Psalm 37 tackles a historically thorny question, “Why do the evil prosper and the good perish?”  The psalm addresses those who struggle with this question and who long for justice.  Throughout the centuries theologians have sought to answer this question and its cousin, “How can God be good when there is evil in the world?”  Both questions are attempting to hold together justice, morality, power, and divinity.

Some say the answer lives in free will.  God gives us free will in order that we might know the full depth of love.  However, that free will opens the door for mistakes, maliciousness, and misanthropes.

Others say that the answer lives in the bigger picture.  Our view is finite and limited.  Our judgments of what is good and what is bad are incomplete.  Only God sees the bigger picture and in this perspective even those things that we see as evil eventually work out for the greater glory of God.

Still others say that God enters into this struggle alongside of us.  God suffers with us and experiences the same injustices we face.  God has ultimately done this through Christ and the cross is God’s response.

In Psalm 37 the response to these theological conundrums is simple, trust God.

Trust in the Lord and do good… Be still before the Lord and wait patiently for God…The salvation of the righteous comes from the Lord; God is their stronghold in time of trouble. The Lord delivers them from the wicked because they take refuge in God.

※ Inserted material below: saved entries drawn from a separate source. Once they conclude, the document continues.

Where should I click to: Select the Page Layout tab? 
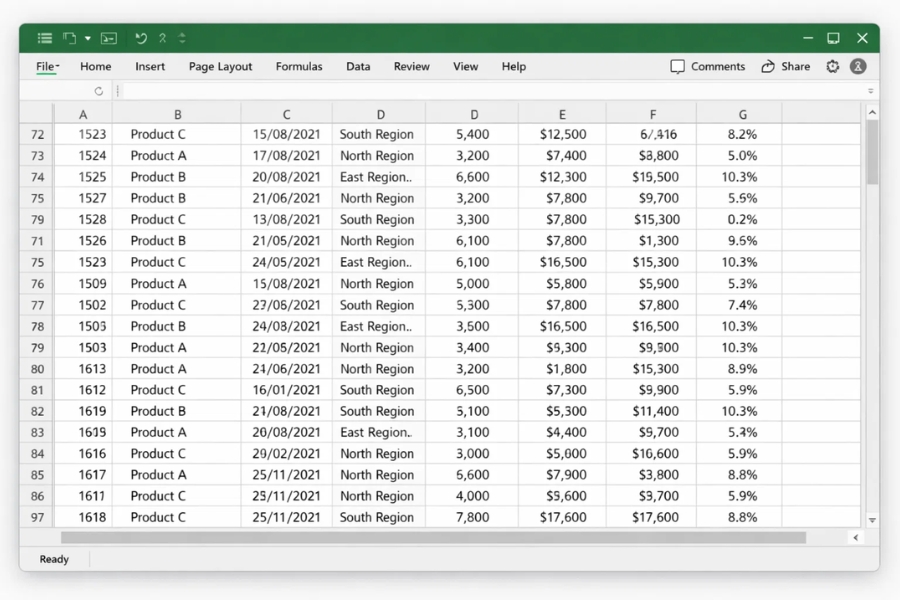pyautogui.click(x=220, y=66)
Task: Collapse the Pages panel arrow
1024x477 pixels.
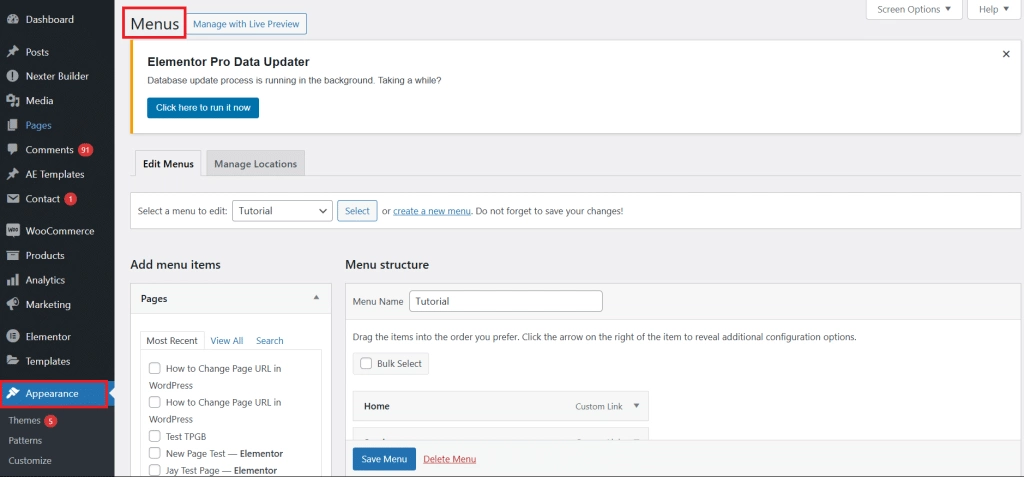Action: (x=316, y=298)
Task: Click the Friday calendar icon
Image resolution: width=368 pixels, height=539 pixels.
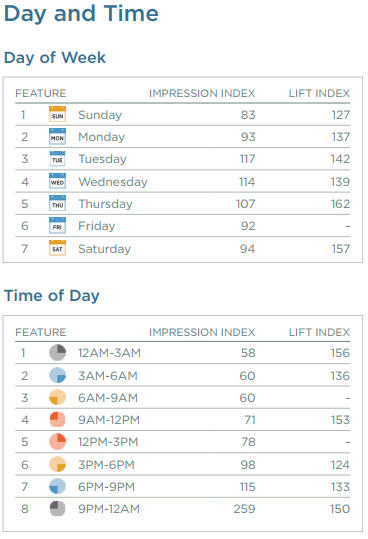Action: pos(57,226)
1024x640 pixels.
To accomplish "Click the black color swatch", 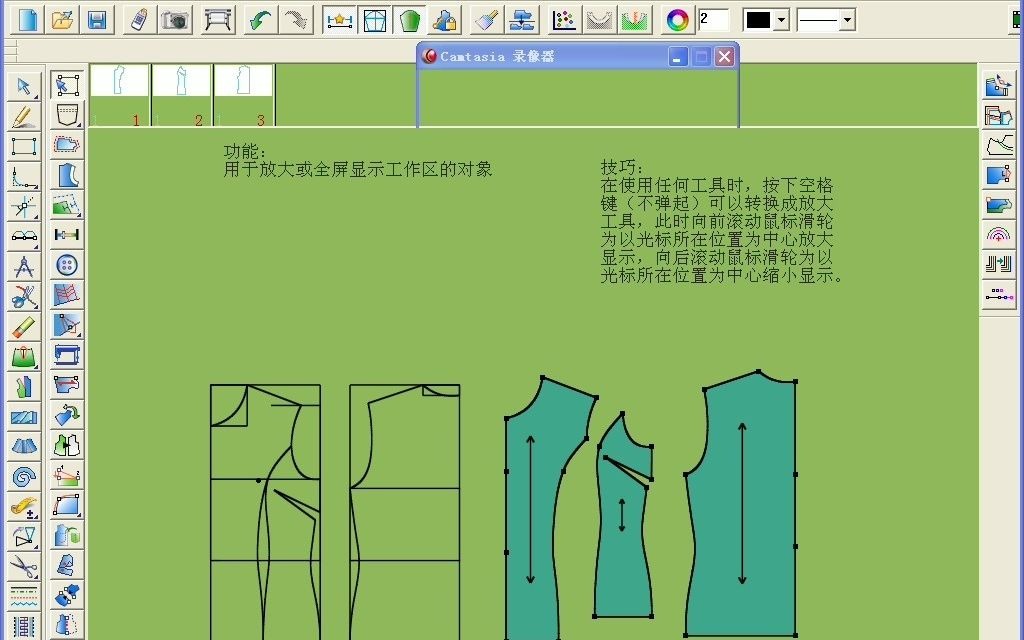I will (x=758, y=18).
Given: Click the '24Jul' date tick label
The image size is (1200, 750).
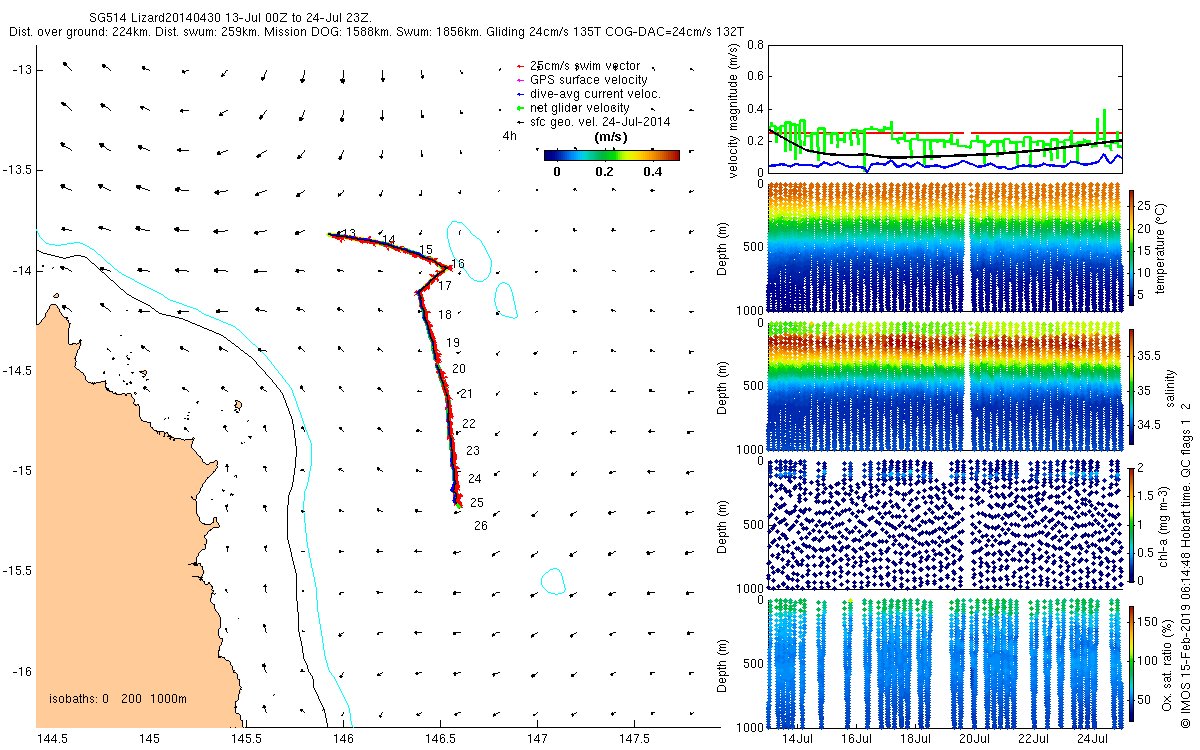Looking at the screenshot, I should tap(1091, 739).
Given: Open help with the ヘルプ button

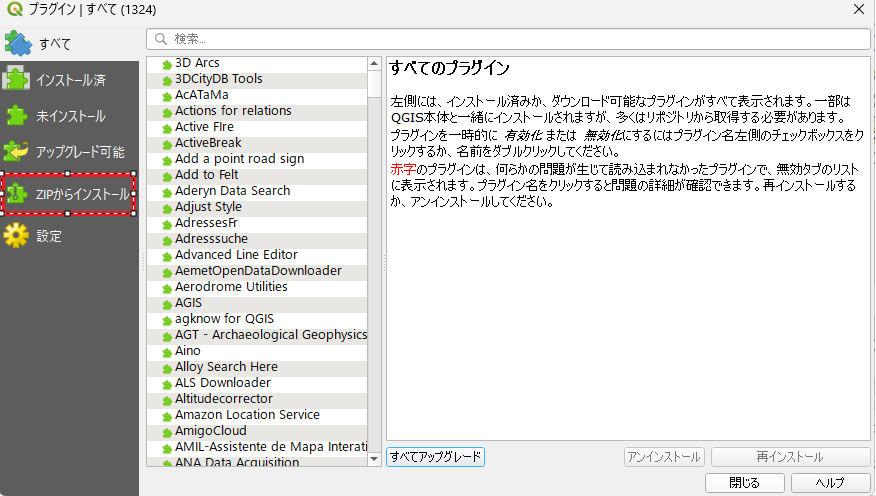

I realize that for some, the exhortation to “trust God” may not suffice as an intellectual response to the problem of evil.  Yet the invitation to trust in God is the core of our faith.  Trusting in God is what binds together Christians from every tribe and tongue.  Our mutual trust in God brings unites our focus on the one who is love incarnate.  If those who say they follow Christ do not trust Christ then who exactly are they following?  If the church does not trust in God then what makes it different than any other non-profit?  If our trust is never acted upon then does it matter?

The application of trust looks different in different times, places, and relationships.  How we demonstrate our trust in God is not always clear.  Yet we can always begin with a simple prayer, “God, you are worthy of my trust.  Today, I trust in you.”